What you need to do: Count the lines below that include the word "computer" and write that number alone.

Entries supplied:
────────
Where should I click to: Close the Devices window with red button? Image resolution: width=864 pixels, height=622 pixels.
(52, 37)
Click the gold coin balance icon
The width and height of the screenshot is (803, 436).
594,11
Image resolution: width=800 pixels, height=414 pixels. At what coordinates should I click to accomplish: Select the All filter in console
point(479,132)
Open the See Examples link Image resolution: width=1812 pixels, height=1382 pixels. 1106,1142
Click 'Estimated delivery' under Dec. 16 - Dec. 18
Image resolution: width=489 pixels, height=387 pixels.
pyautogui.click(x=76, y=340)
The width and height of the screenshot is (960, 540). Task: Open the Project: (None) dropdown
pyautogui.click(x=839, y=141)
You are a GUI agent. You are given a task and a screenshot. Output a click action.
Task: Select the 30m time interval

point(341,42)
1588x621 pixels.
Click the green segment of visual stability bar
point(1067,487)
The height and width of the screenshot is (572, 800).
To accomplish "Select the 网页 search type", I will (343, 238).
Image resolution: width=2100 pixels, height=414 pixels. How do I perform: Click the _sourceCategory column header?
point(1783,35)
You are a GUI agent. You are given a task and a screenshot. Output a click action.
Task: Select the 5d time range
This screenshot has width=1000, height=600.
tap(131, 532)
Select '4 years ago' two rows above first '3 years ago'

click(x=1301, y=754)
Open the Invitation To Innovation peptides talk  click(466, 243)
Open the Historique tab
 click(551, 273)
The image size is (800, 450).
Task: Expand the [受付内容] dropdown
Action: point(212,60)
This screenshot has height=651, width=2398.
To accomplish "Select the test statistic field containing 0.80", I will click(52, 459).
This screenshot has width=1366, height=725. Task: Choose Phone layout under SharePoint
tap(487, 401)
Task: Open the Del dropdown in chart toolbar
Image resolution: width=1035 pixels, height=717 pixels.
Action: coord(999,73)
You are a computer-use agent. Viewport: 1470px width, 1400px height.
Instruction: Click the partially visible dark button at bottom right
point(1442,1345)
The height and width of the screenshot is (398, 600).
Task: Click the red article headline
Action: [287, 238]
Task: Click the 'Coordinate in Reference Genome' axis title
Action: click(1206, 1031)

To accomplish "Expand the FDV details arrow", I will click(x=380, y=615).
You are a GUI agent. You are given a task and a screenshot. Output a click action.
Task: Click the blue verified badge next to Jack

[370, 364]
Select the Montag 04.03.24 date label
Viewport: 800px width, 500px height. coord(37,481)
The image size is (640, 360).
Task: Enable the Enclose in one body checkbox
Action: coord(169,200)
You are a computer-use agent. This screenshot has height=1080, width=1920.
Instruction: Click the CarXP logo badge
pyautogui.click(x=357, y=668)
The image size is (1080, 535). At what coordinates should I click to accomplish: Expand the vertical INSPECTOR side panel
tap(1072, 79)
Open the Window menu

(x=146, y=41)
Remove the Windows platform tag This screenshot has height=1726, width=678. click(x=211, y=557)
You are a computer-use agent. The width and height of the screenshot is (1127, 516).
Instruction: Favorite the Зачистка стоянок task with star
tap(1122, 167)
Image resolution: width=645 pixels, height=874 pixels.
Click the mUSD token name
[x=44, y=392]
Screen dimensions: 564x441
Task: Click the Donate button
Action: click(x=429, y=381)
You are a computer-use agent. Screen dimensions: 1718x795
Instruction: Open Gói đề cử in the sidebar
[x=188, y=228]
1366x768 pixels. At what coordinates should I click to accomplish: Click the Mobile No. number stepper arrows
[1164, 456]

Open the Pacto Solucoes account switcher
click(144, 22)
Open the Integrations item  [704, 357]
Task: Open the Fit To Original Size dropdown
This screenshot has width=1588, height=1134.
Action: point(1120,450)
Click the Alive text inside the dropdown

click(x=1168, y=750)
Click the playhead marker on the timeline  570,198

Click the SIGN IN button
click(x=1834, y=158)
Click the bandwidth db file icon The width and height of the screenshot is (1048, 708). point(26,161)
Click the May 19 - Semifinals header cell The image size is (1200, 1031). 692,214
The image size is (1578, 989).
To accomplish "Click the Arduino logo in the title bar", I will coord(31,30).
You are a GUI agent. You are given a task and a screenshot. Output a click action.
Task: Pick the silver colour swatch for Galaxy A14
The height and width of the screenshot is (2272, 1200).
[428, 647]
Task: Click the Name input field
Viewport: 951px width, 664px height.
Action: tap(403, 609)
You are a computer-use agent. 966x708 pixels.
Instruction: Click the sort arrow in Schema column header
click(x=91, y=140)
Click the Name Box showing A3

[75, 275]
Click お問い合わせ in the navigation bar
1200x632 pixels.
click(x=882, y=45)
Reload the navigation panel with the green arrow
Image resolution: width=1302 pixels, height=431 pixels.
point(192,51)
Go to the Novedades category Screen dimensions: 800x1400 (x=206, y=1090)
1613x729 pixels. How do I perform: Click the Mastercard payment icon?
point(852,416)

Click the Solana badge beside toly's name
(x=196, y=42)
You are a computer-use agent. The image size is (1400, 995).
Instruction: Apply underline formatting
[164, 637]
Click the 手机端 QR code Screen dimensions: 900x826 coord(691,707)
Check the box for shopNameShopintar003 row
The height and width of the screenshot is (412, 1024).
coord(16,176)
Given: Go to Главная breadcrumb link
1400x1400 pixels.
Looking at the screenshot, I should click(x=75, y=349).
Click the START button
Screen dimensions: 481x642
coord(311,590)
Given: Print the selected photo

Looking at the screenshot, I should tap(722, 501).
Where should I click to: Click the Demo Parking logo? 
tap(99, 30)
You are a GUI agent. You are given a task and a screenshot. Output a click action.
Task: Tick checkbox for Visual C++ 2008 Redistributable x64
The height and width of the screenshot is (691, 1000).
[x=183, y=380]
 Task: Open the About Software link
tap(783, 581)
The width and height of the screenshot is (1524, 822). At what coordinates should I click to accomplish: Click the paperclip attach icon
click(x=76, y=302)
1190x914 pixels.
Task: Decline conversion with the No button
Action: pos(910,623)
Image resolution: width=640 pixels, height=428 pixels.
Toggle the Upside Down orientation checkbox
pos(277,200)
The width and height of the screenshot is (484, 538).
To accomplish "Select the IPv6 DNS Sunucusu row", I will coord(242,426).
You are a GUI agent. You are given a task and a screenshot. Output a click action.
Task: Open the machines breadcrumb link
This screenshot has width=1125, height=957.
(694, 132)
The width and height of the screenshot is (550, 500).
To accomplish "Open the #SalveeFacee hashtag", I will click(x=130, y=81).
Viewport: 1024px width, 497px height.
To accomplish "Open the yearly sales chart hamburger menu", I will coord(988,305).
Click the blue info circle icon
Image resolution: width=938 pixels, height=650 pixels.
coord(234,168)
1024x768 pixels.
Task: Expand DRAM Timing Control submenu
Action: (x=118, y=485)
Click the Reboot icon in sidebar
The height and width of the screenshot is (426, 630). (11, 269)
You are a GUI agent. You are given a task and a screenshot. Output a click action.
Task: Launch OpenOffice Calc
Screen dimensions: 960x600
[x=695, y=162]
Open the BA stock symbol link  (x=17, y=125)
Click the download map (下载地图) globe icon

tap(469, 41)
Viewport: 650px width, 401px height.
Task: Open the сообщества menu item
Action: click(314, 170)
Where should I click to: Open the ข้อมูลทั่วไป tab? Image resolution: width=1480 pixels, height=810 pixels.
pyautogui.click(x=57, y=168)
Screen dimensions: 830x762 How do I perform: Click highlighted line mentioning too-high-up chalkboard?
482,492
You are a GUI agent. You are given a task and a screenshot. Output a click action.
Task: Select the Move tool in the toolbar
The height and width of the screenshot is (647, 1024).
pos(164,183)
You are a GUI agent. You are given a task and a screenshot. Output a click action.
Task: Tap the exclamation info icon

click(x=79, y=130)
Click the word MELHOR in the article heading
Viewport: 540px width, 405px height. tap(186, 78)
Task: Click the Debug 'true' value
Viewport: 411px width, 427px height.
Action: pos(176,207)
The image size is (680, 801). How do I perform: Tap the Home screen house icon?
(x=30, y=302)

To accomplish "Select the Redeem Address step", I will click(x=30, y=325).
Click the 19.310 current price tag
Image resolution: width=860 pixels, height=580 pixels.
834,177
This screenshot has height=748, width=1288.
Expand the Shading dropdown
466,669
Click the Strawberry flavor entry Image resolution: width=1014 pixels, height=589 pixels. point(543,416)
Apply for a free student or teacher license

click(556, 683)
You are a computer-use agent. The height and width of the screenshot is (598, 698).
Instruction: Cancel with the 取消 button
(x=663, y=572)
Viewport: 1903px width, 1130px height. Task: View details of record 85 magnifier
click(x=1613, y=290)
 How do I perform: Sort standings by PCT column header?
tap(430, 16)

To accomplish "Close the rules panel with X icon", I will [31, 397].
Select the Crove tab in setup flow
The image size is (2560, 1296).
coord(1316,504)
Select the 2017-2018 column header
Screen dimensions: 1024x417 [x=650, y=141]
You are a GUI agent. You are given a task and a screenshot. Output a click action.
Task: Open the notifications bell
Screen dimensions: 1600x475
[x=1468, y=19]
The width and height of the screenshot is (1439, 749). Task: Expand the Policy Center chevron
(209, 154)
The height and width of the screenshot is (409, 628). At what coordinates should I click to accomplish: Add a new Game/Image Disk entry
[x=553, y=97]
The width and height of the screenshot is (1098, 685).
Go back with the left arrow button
────────
Exercise result: 7